*Stated task 1*:
According to the essay on gender in Elizabeth Barrett Browning's poems, what does The Cry of the Children focus on?
*Stated task 2*:
Carry on the essay on gender in Elizabeth Barrett Browning's poems from its last sentence.

*Page*:
+-------+
Women And Children In "The Cry Of The Children" And "The Feminine Education Of Aurora Leigh"

1651 words - 7 pages

In both of Elizabeth Barrett Browning's poems, The Cry of the Children and The Feminine Education of Aurora Leigh, the role of gender is evident. Browning brings attention to the causes and nature of women's subordination to men in society in an attempt to remove that subordination through awareness. There were limited educational and employment opportunities available for women, and Browning aims to challenge these issues of gender inequality because she feels women should have equal opportunity as men. In society males are often associated with the public sphere whereas the private sphere refers to females. However, the overlap between the two spheres are women in the positions of teachers and writers. In such a position, Browning uses the slight influence she may have and writes to question the sexual roles of men and women as they are understood. She challenges the role of female teachers in Victorian England and critiques the inadequate education they are providing. The two poems differ for one focuses on the poor treatment of children in mines and factories, and the other criticizes the education of women . Nevertheless, in both pieces of literature Browning recognizes the status of women in society. In The Cry of the Children the poem focuses on the poor treatment of children, yet the role of women in Victorian England is still evident. Throughout the poem The Feminine Education of Aurora Leigh issues of gender inequality are apparent through the inadequate teachings and the repressed attitude of Aurora Leigh's aunt.
+-------+
*Source data*:

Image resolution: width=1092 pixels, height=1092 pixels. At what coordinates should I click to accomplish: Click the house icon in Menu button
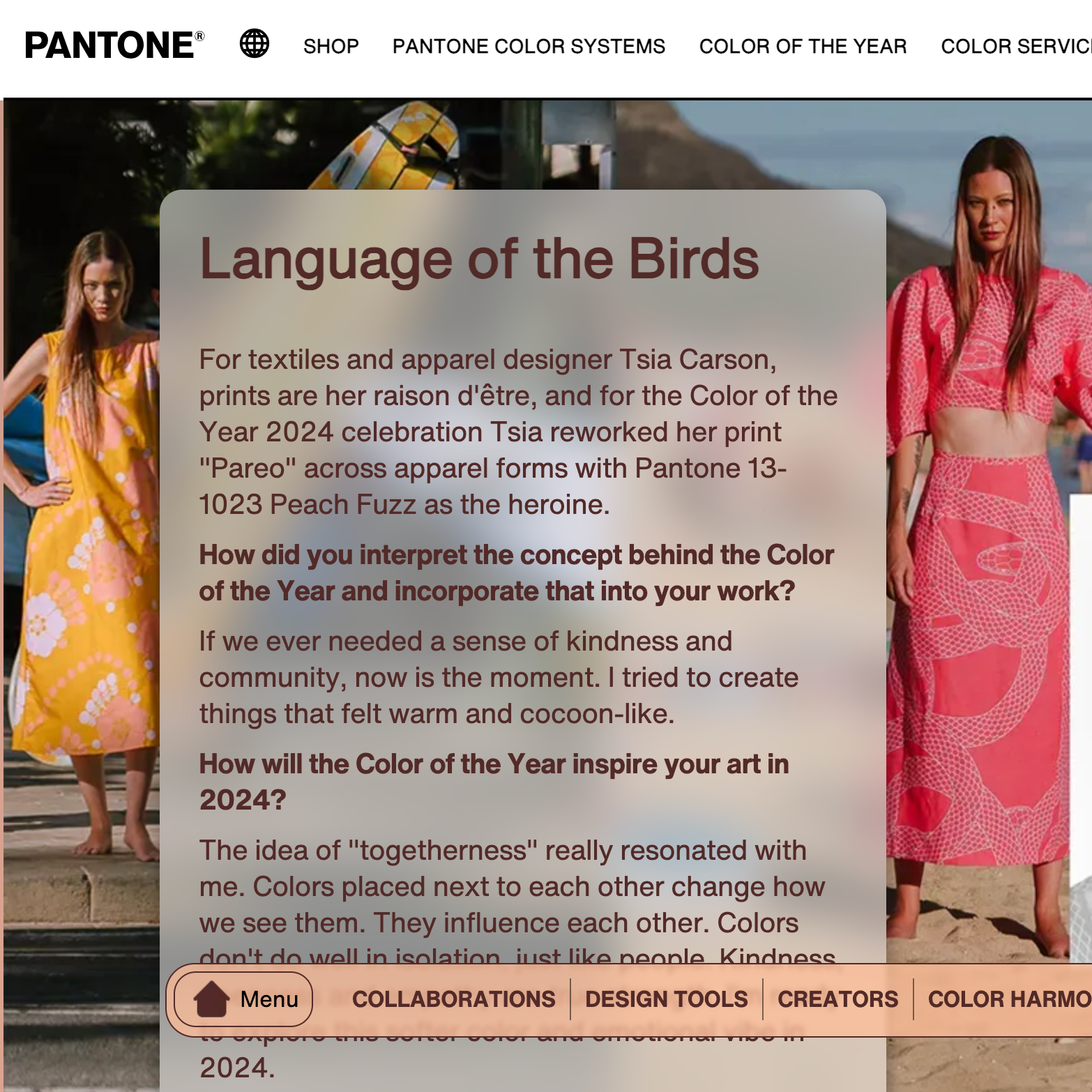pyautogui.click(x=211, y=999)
+-------+
*Exercise output 1*:
The poor treatment of children in mines and factories.

*Exercise output 2*:
In the poem, The Cry of the Children Browning explores the labour of children in mines and factories. The poem is written in response to the child abuse constituted from labour, yet the notion of gender inequality is cleverly addressed throughout the poem. The role of gender is introduced immediately when the poet asks, "Do ye hear the children weeping, O my brothers"(1). The poet addresses only males demonstrating the male dominated society in which the poem is written. The intentions of the poet are to bring awareness to the cruel treatment of children, and in hopes of doing so she addresses those who are in positions of authority; presumably males. The role of the mother in the poem exemplifies the differences between the roles of females and males in society. The children are seeking comfort and "are leaning their young heads against their mothers/ And that cannot stop their tears"(3-4). Rather than approaching their fathers, the children automatically run to their nurturing mothers when they need comfort for females are associated with the private sphere of society. In the poem Browning suggests that even the comfort of a mother is not enough to surpass the merciless treatment of children for the role of females in society is not valued in comparison to the authoritative role of males.

The children in the poem do not demonstrate determination to better themselves for they see no purpose in continuing in...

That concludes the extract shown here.